= Extracted entries =
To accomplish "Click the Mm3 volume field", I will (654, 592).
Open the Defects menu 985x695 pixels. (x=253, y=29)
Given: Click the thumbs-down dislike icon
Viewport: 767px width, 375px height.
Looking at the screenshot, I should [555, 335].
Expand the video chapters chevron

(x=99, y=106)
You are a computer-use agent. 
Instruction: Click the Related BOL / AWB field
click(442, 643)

* * *

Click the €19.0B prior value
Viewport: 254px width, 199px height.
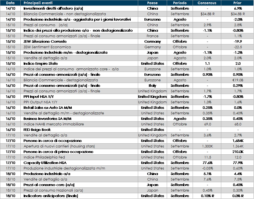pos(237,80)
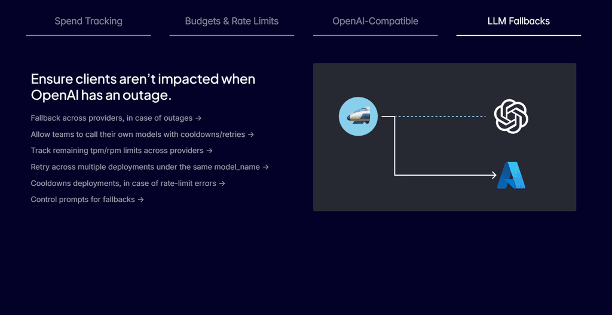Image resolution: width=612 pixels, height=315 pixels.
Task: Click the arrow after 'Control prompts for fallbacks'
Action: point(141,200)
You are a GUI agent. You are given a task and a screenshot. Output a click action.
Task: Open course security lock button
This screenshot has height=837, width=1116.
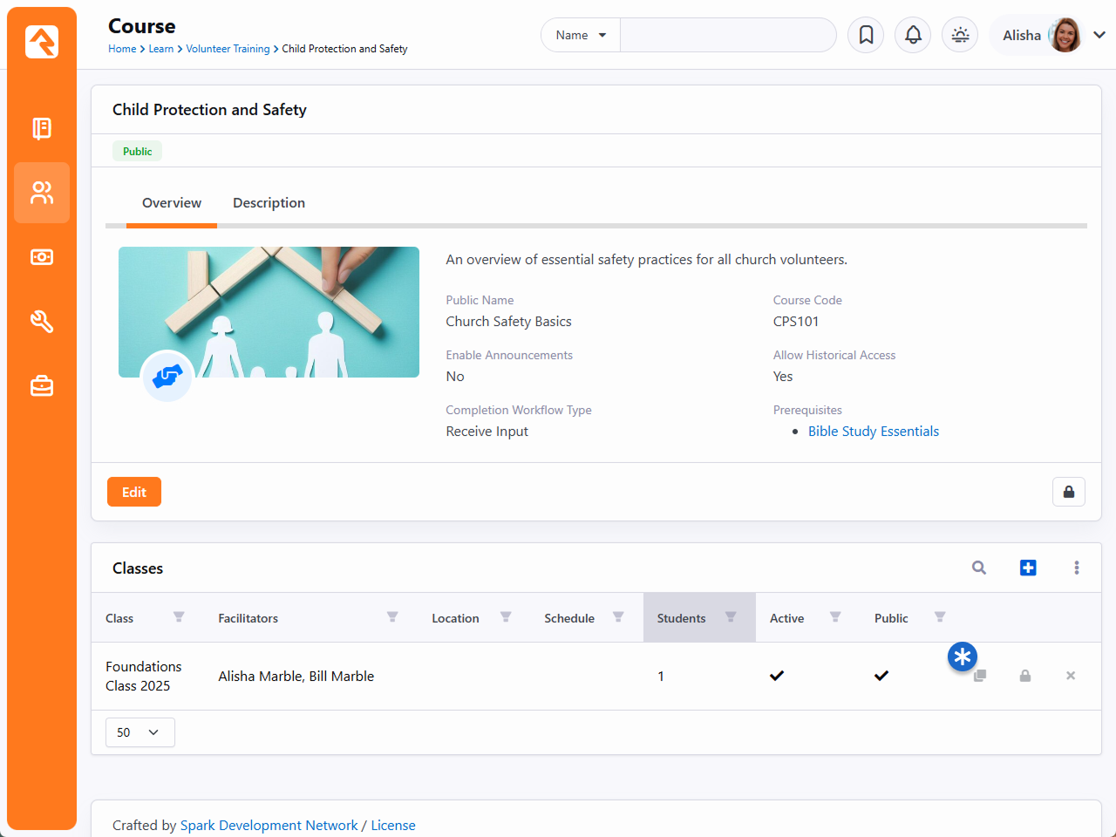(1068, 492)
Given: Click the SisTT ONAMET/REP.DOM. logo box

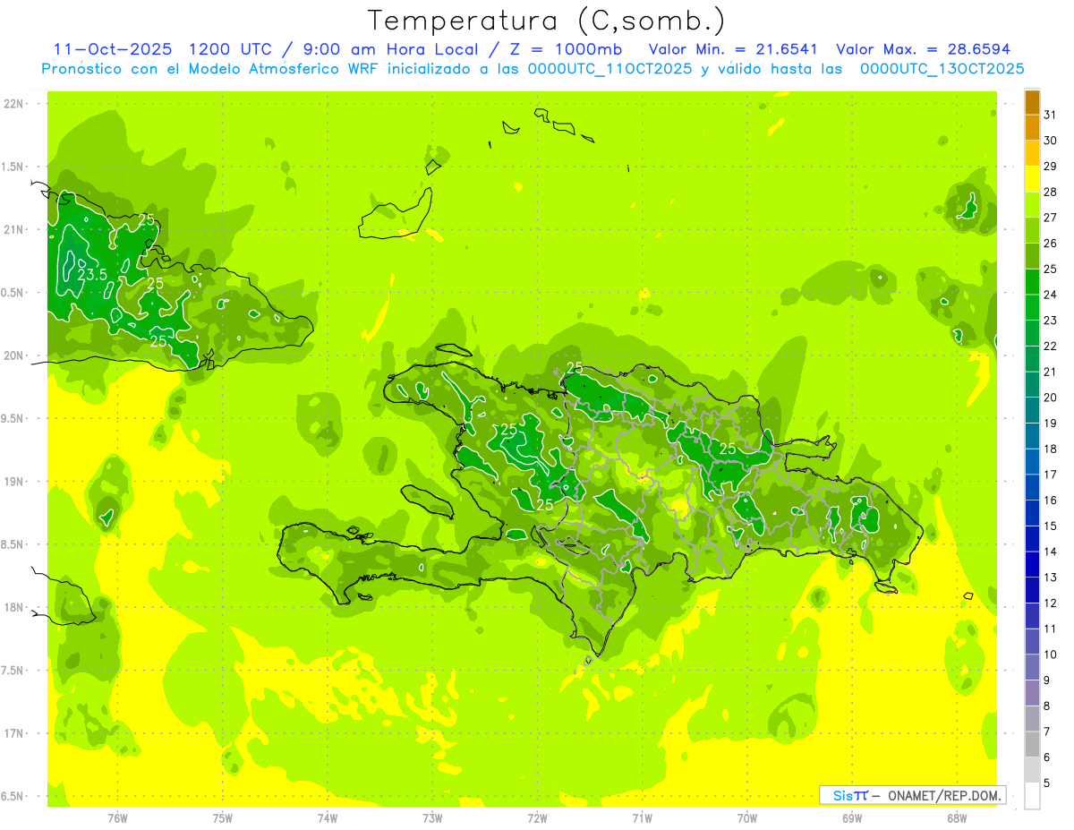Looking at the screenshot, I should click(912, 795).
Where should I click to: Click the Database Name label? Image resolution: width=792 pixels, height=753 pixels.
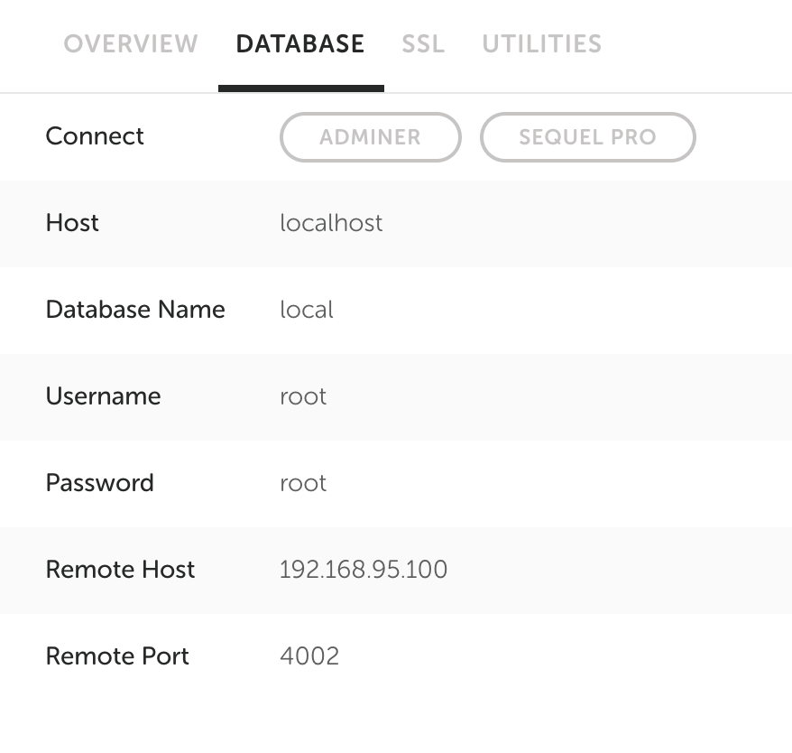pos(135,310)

= What the task requires =
Look for "agent" in each line of the material, then copy the lines where it is found.

= Exercise answer =
You are a computer-use agent. 
You are a GUI agent. You are given a task and a screenshot. Output a click action.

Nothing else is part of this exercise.